- _Directions_
Pick out each line below that contains the word "Instruction". Case counts.

- _Dataset excerpts_
━━━━━━━━━━━━━━━━━━━━

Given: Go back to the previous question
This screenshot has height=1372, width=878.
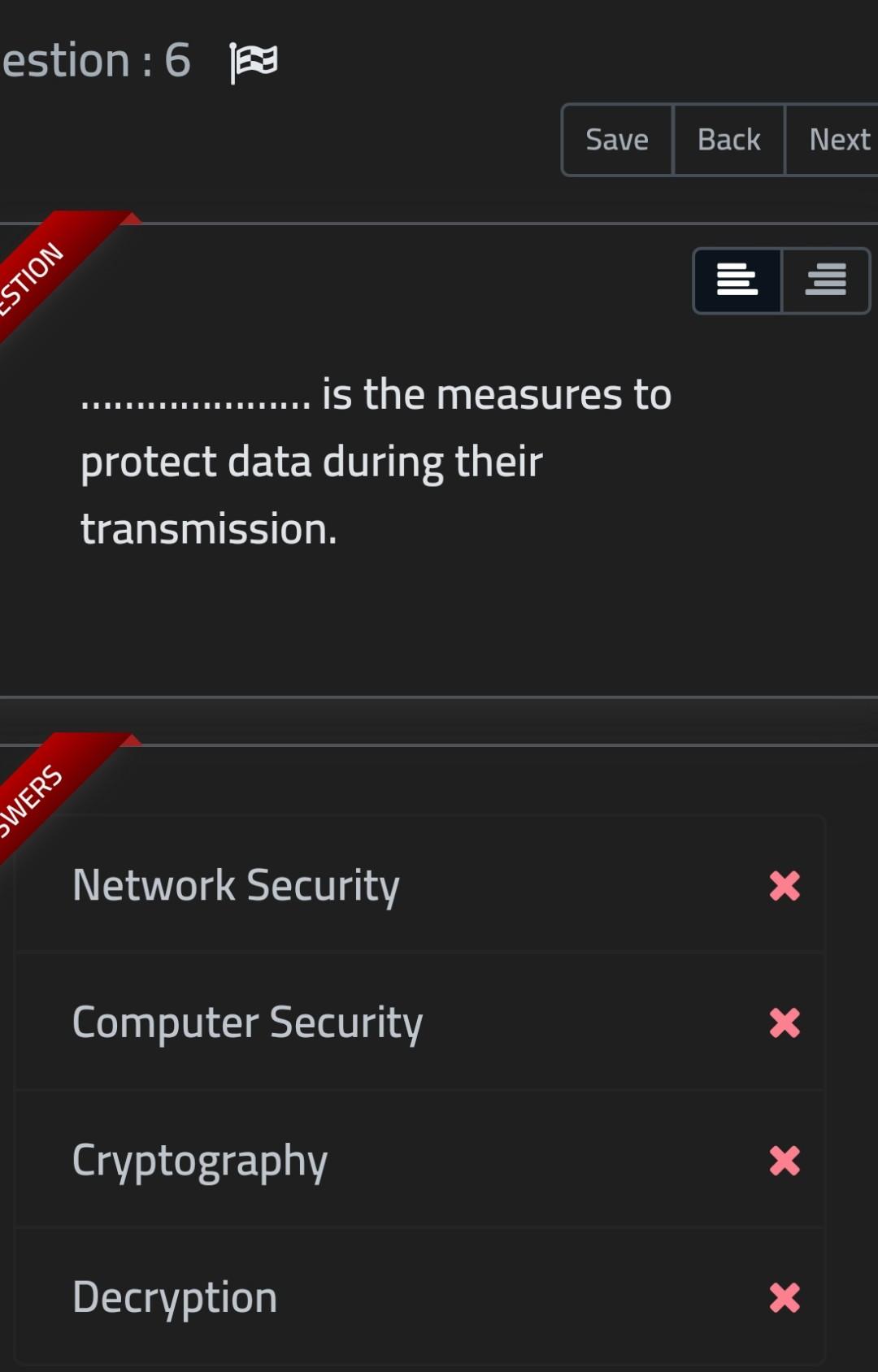Looking at the screenshot, I should [728, 139].
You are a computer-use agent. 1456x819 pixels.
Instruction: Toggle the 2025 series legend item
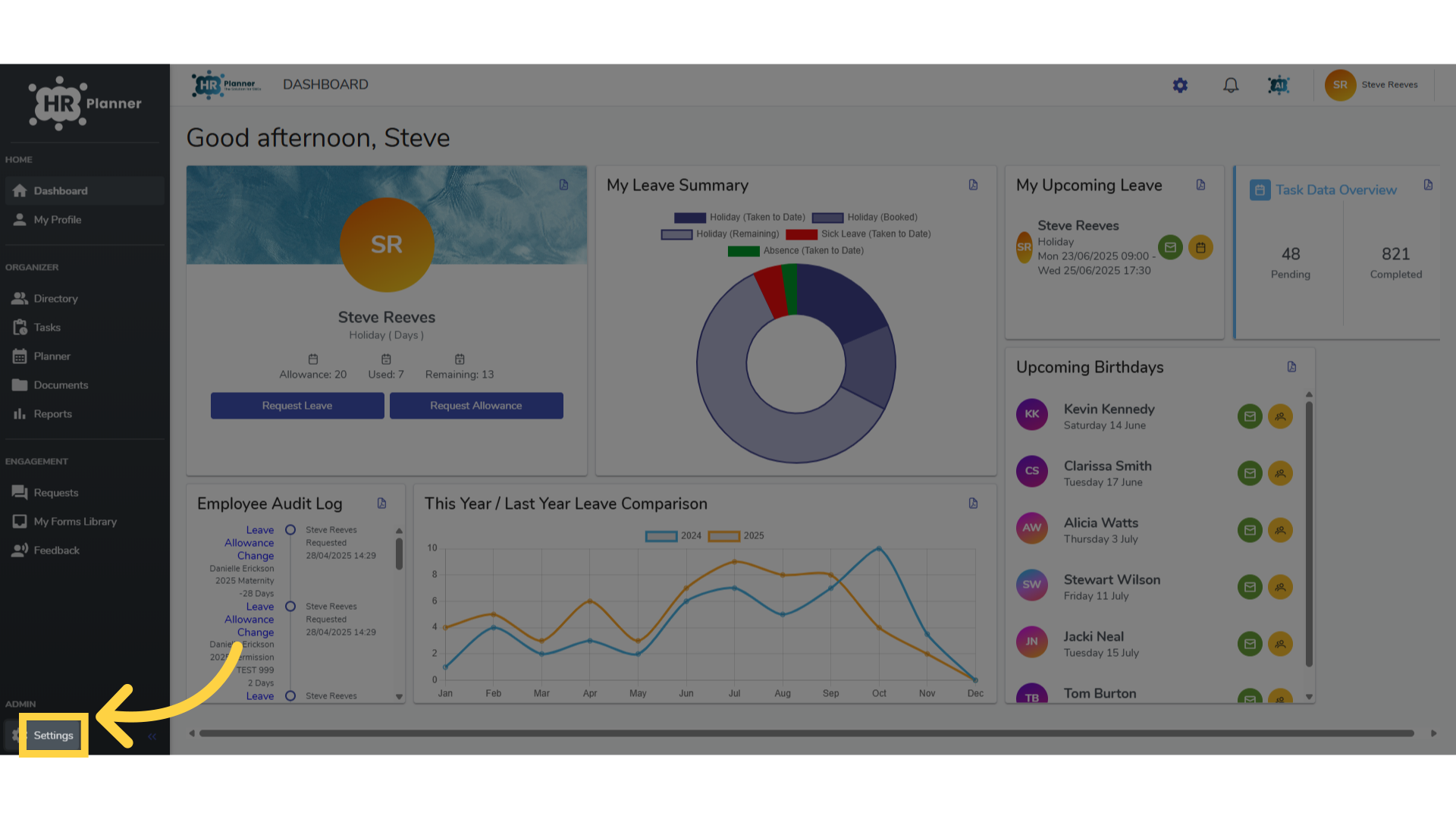coord(736,536)
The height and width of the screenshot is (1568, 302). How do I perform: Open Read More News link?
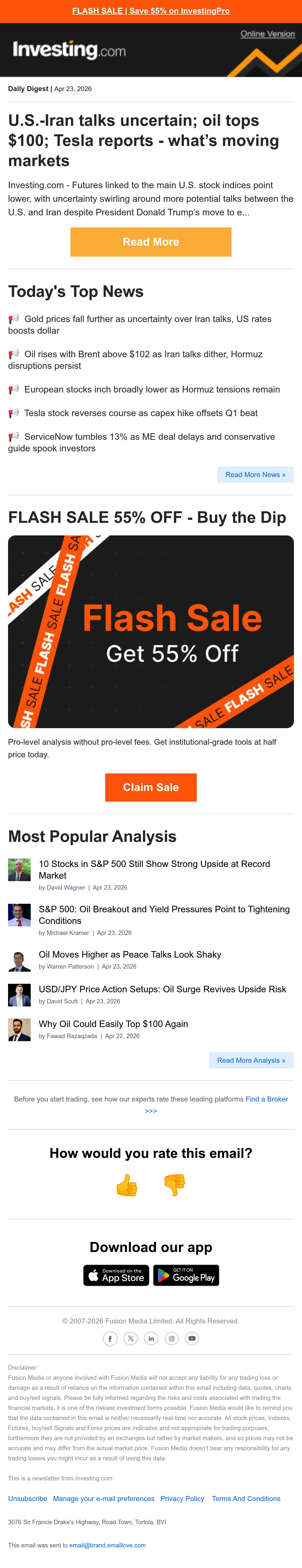(256, 475)
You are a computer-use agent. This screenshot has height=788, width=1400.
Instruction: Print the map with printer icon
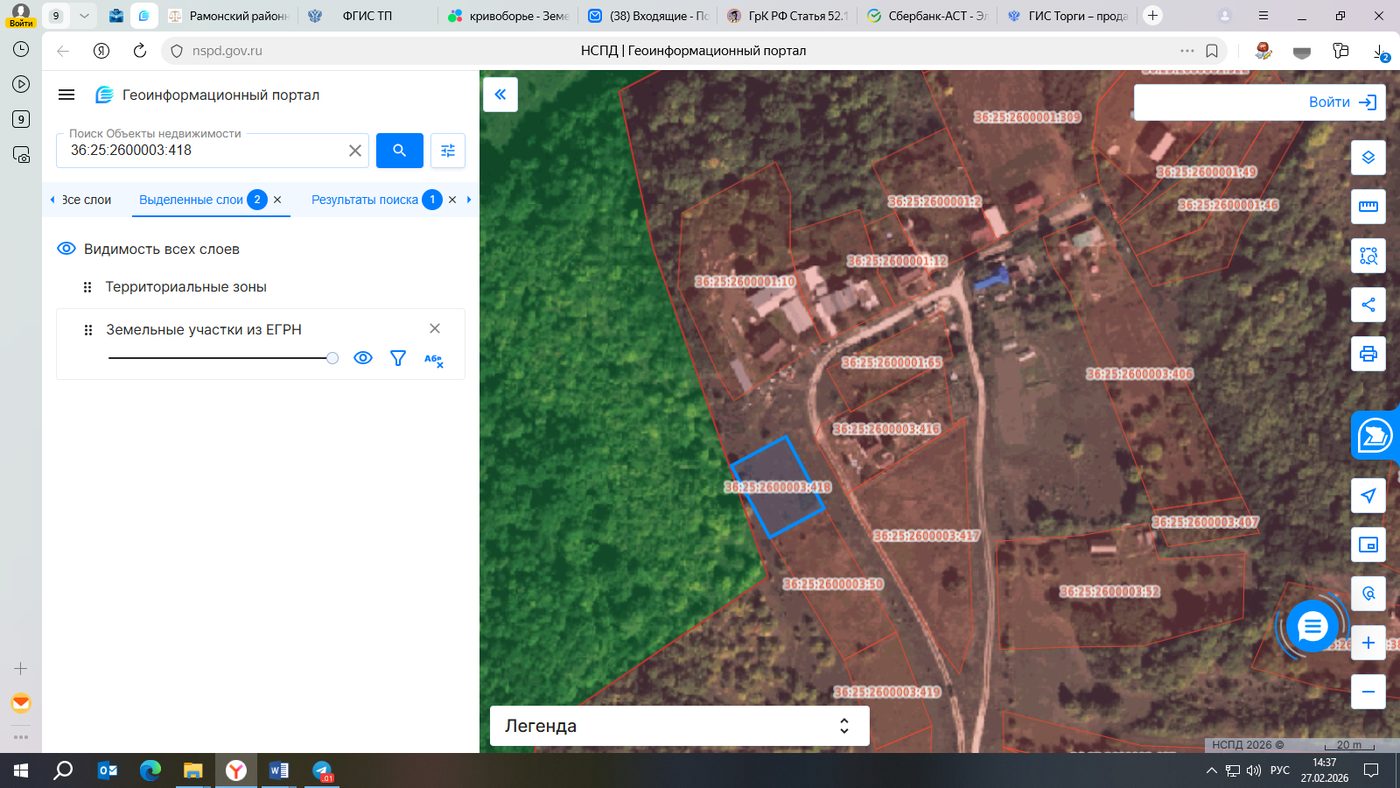1368,354
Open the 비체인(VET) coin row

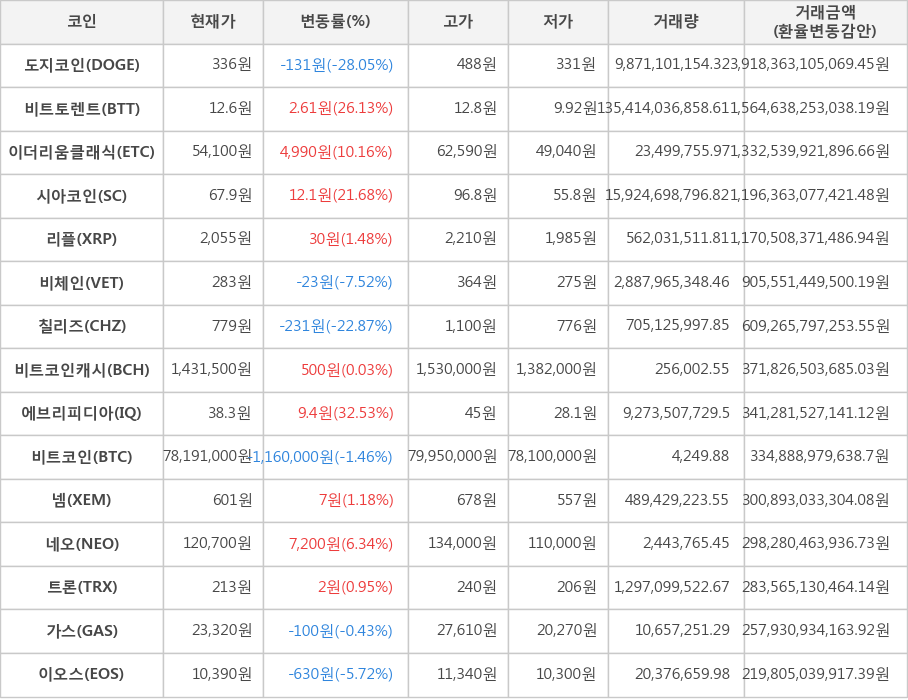coord(82,283)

━━━━━━━━━━━━━━━━━━━━

- _Expected answer_
Instruction: Toggle the 2025 series legend item
Instruction: Print the map with printer icon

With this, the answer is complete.